§ EXTRACTED INFORMATION:
____________

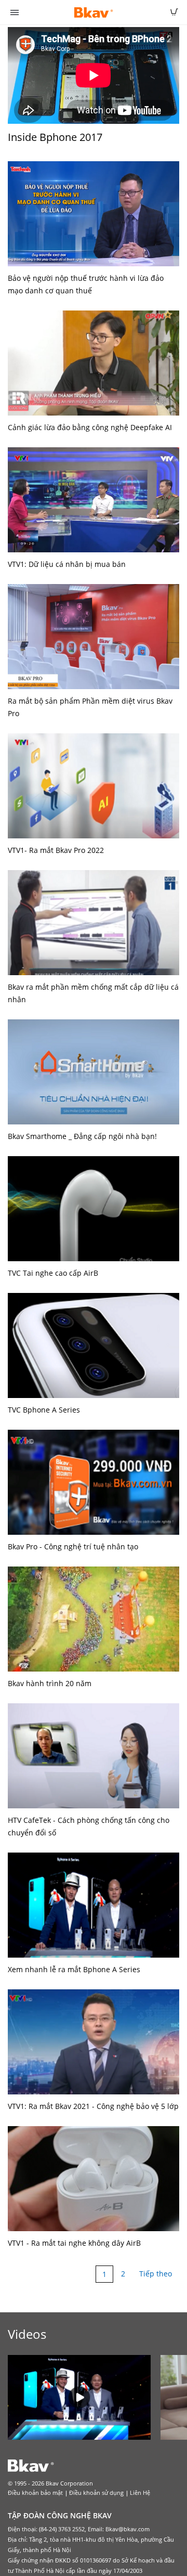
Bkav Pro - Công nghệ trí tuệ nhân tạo (73, 1546)
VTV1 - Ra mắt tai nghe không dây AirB (74, 2243)
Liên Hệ (140, 2492)
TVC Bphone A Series (44, 1410)
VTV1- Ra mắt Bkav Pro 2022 (56, 850)
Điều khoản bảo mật (35, 2492)
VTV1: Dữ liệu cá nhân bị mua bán (67, 564)
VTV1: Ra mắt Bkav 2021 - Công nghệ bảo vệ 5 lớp (93, 2106)
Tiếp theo (155, 2274)
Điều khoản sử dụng (96, 2492)
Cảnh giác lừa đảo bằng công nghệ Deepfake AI (90, 427)
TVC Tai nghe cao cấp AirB (53, 1273)
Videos (27, 2333)
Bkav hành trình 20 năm (49, 1683)
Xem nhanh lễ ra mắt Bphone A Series (74, 1969)
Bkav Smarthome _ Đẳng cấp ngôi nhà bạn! (82, 1136)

____________

§ EXERCISE DETAILS:
Repeat the entries word for word and skip the pictures.

§ TASK RESULT:
Bkav Pro - Công nghệ trí tuệ nhân tạo (73, 1546)
VTV1 - Ra mắt tai nghe không dây AirB (74, 2243)
Liên Hệ (140, 2492)
TVC Bphone A Series (44, 1410)
VTV1- Ra mắt Bkav Pro 2022 (56, 850)
Điều khoản bảo mật (35, 2492)
VTV1: Dữ liệu cá nhân bị mua bán (67, 564)
VTV1: Ra mắt Bkav 2021 - Công nghệ bảo vệ 5 lớp (93, 2106)
Tiếp theo (155, 2274)
Điều khoản sử dụng (96, 2492)
Cảnh giác lừa đảo bằng công nghệ Deepfake AI (90, 427)
TVC Tai nghe cao cấp AirB (53, 1273)
Videos (27, 2333)
Bkav hành trình 20 năm (49, 1683)
Xem nhanh lễ ra mắt Bphone A Series (74, 1969)
Bkav Smarthome _ Đẳng cấp ngôi nhà bạn! (82, 1136)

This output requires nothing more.